About Standardized Testing
WV code requires an annual assessment for each homeschooled student. One of the four assessment options is a nationally-normed, standardized achievement test administered under standardized conditions in the subjects of language, reading, math, science and social studies. The test used must have been published, or normed, within ten years of administration. The resultant test scores are in “percentile” rankings.
While testing is not the only assessment option for WV homeschoolers, that first option allows only for a nationally-normed, standardized test – which is different from the WESTEST or college entrance exams. It’s also not the same as content tests used in classrooms.
We are most familiar with tests designed to see if a child remembers material recently taught. These are the common content tests that are scored by the number the child gets right, thus knowing if he/she learned the “content” taught. But a nationally-normed standardized test is quite different.

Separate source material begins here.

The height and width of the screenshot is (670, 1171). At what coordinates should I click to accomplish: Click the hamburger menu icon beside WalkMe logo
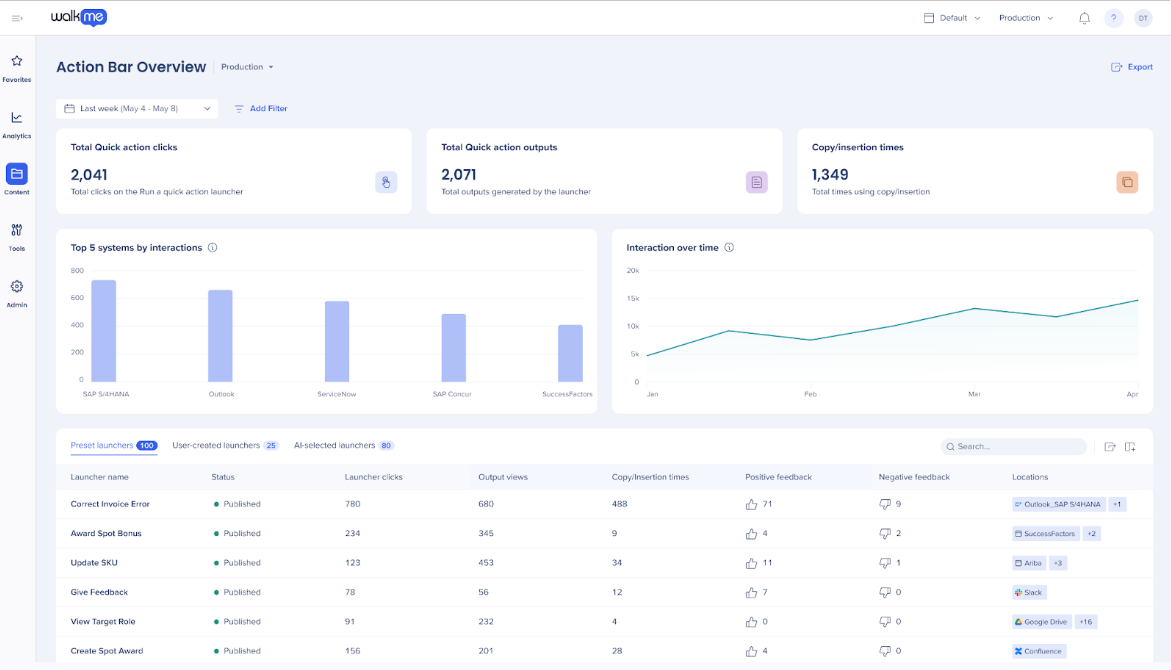(x=17, y=18)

The standardized tests take many years to publish because a norm group and norm scores must be established. The questions are designed to reflect a general course of study rather than any scope and sequence of a particular state or curriculum. A nationwide norm group representing a variety of demographics (minorities, urban and rural students, differing academic abilities, differing socio-economic circumstances, etc.) takes the test by a defined standardized method. This group is designed by strict standards so that the scores are not skewed by environment and therefore the resulting norm scores will be a fair comparison for all subsequent students taking the test. The scores of this extensive norm group then become the basis of the percentile rankings.
The score that is right in the middle of the group, 50% scoring higher and 50% scoring lower,
becomes the 50th percentile score.
This score is not related directly to how many answers were correct, but rather to how many students scored higher and lower. All other percentile rankings are generated similarly such that a percentile ranking of 40 means that 40% of the students scored lower and 60% higher, etc.
After the achievement test with norm references is published and released, each subsequent student taking the test is compared with the norm group score to derive a percentile ranking. For any given subtest or subject, a 50 percentile rank by a student means that he or she scored in the middle of the “bell curve” or right where half the students scored lower and half higher: an average score. By definition though, an “average” score actually ranges from the 23rd to the 76th percentiles. Likewise, a higher-than-average percentile of 84 means that the student scored higher than 84% of other students and lower than 16%. Any percentile score above 50 puts the student in the top half of nationwide scores. Half of all children, by definition, should score below the 50th.
Unlike content tests, nationally-normed standardized tests help parents know how their children are comparing with students nationwide. They are also helpful in preparing for college entrance exams.
Respected versions of nationally normed standardized tests include the Stanford, the Iowa, and the Terra Nova. It is extremely important that these tests be administered according to the strict standardized parameters set forth by their publishers. The entire scoring is predicated on the fact that all students take the test exactly the same way. In fact, some of the publishers and some educators have criticized the homeschooling community, suggesting that we do not adhere to the standardized instructions. BJU Press Testing & Evaluation with HSLDA have argued on our behalf so that these tests remain available to us and do not require administration by a certified teacher, who is more trusted by the publisher to maintain the integrity of the test. CHEWV will continue to require their administrators to follow the standardized procedure that we agree to as a matter of honesty and integrity. Without strict standardization in administration, the scores are compromised, our excellent statistics are suspect, and our ability to use these nationally recognized tests is at risk. CHEWV is pleased that our volunteers hold to a high Christian standard.